Na rynku w Sokółce było dziś wyjątkowo wiele osób. Klienci chętnie kupowali, a sprzedający nie mieli raczej powodów do narzekania na utargi.
Jajka staniały i można je było kupić już od 50 groszy za sztukę. Mleko kosztowało 2 zł za litr, a kilogram młodych ziemniaków - 1 zł. Natomiast metr jęczmienia wart był 80 zł.
Stoiska ze świeżymi warzywami cieszyły się dużym zainteresowaniem. Soczyste jabłka kosztowały od 1 zł do 2 zł za kilogram. Za pomidory proszono od 2 zł do 3,50 zł, w zależności od gatunku. Na rynku pojawił się jeden sprzedawca oferujący kury nioski, w cenie 22 zł.

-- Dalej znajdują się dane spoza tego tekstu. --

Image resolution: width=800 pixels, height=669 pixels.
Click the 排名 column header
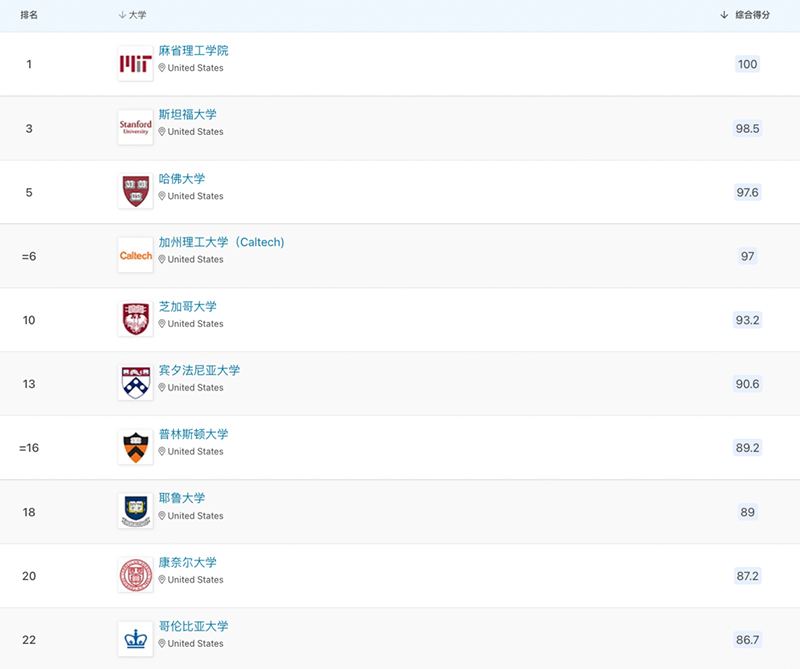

Dużo było też stoisk z sadzonkami drzew. Można je było kupić już od 15 zł za sztukę. Nowością na dzisiejszym rynku była krajzega własnej roboty za 700 zł. Było też sporo stoisk z różnymi artykułami metalowymi oraz gospodarstwa domowego.
Specjalistyczne środki do czyszczenia kosztowały 20 zł za litrową butelkę.
W lasach Sokólszczyzny po ostatnich deszczach można spotkać wielu grzybiarzy, lecz niestety na dzisiejszym rynku nie zastaliśmy żadnej osoby oferującej jakiekolwiek grzyby.